How often should system prompts be audited?
At minimum, quarterly — more frequently if the application is in active development or user-facing. The trigger events for an audit should include: any time output quality degrades noticeably, any time a new model version is deployed (tokenization and behavior may differ), and any time the team adds new instructions without removing outdated ones. Treat the system prompt as living documentation, not a set-and-forget configuration.
Can you avoid context window problems by just using a model with a bigger window?
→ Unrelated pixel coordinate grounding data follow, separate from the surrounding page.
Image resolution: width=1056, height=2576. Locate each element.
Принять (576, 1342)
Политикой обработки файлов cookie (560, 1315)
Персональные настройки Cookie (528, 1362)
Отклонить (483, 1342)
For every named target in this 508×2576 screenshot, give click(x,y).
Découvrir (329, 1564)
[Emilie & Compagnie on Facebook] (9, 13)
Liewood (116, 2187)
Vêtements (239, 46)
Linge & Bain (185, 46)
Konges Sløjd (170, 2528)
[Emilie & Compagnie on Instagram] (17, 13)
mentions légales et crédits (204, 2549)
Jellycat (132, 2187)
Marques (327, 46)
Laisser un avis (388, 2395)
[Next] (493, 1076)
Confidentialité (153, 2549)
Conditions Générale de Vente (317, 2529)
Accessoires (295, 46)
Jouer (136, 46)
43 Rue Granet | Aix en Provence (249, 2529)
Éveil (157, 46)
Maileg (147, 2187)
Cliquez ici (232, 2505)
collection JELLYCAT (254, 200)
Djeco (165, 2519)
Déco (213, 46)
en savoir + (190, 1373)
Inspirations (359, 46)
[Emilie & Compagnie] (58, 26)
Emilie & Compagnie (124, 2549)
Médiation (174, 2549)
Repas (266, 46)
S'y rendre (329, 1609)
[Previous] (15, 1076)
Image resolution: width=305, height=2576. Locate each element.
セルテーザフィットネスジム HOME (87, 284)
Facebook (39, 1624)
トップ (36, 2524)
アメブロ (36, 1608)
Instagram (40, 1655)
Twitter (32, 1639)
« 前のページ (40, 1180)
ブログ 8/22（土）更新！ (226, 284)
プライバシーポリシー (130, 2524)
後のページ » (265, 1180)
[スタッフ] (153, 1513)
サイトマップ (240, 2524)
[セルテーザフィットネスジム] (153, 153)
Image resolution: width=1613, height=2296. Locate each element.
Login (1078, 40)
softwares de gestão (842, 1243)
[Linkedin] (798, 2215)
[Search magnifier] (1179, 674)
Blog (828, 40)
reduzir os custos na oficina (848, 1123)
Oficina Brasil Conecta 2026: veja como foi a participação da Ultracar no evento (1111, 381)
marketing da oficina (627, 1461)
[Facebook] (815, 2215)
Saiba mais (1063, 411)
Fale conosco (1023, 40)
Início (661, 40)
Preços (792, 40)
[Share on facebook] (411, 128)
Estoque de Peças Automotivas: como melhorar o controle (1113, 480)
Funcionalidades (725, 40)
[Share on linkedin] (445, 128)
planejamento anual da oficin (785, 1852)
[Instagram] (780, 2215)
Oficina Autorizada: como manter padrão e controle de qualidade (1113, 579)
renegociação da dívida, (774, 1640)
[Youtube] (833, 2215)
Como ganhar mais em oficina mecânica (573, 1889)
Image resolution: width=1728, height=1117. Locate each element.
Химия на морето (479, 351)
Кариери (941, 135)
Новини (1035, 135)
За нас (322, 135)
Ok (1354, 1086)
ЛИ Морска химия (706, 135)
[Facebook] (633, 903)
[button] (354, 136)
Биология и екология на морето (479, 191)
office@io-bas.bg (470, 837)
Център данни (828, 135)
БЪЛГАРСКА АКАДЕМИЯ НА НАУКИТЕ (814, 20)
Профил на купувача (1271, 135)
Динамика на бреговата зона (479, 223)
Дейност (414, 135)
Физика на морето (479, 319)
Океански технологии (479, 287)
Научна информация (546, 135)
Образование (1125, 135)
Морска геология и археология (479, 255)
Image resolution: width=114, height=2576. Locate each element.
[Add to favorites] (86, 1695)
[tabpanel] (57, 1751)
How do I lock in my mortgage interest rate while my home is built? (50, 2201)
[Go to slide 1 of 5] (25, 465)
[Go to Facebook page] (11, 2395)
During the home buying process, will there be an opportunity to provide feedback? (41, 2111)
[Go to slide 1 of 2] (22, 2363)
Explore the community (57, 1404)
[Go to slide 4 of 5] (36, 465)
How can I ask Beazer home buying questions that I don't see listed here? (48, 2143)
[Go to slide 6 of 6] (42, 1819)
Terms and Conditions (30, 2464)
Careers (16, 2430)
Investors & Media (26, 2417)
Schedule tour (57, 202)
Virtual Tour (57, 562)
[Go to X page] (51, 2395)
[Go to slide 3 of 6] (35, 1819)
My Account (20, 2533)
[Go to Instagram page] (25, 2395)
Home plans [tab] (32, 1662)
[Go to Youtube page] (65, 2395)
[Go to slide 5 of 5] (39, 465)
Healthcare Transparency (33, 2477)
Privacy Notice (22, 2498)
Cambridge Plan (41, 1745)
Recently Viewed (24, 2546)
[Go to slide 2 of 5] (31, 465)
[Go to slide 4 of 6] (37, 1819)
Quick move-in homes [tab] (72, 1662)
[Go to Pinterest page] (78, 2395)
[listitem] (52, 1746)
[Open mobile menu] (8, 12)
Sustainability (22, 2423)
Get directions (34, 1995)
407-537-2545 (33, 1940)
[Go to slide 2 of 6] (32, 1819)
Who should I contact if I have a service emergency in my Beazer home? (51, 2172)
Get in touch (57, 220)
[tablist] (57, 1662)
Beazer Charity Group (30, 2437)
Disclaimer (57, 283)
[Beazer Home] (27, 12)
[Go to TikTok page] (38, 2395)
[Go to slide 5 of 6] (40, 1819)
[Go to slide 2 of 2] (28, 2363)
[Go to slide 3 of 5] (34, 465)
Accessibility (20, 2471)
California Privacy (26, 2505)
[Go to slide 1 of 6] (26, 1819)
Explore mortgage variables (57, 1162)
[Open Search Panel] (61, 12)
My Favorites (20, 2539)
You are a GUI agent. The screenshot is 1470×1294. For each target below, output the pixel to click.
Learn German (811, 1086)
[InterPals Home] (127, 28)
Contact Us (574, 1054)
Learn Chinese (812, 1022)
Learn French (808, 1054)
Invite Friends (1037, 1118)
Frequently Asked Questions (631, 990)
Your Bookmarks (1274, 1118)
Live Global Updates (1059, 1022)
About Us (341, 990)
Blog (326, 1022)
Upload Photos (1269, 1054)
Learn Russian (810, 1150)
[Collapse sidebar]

Partially. A larger context window removes certain hard limits and gives you more headroom, but it doesn't eliminate the need for thoughtful context management. Costs scale with tokens, quality degrades with noise, and architectural problems like unbounded conversation history or bloated system prompts remain problems regardless of window size. Bigger windows are useful; they're not a substitute for good design.
Key Takeaways
- Context windows are budgets, not warehouses. Estimate token load before building workflows, not after hitting errors.
- Instruction placement matters. Lead with your most critical requirements; don't bury them after large content blocks.
- Raw document pasting is one of the most common sources of avoidable noise. Strip and clean before inserting.
- System prompt bloat compounds on every call. Audit regularly and remove instructions that don't demonstrably improve output.
- Long conversations need session management. Design for it from the start: rolling summarization or hard resets depending on the use case.
- Bigger context windows improve capacity, not quality. Signal-to-noise ratio matters more than raw window size.
- Output tokens have real cost and length constraints. Model them separately from input tokens in any production planning.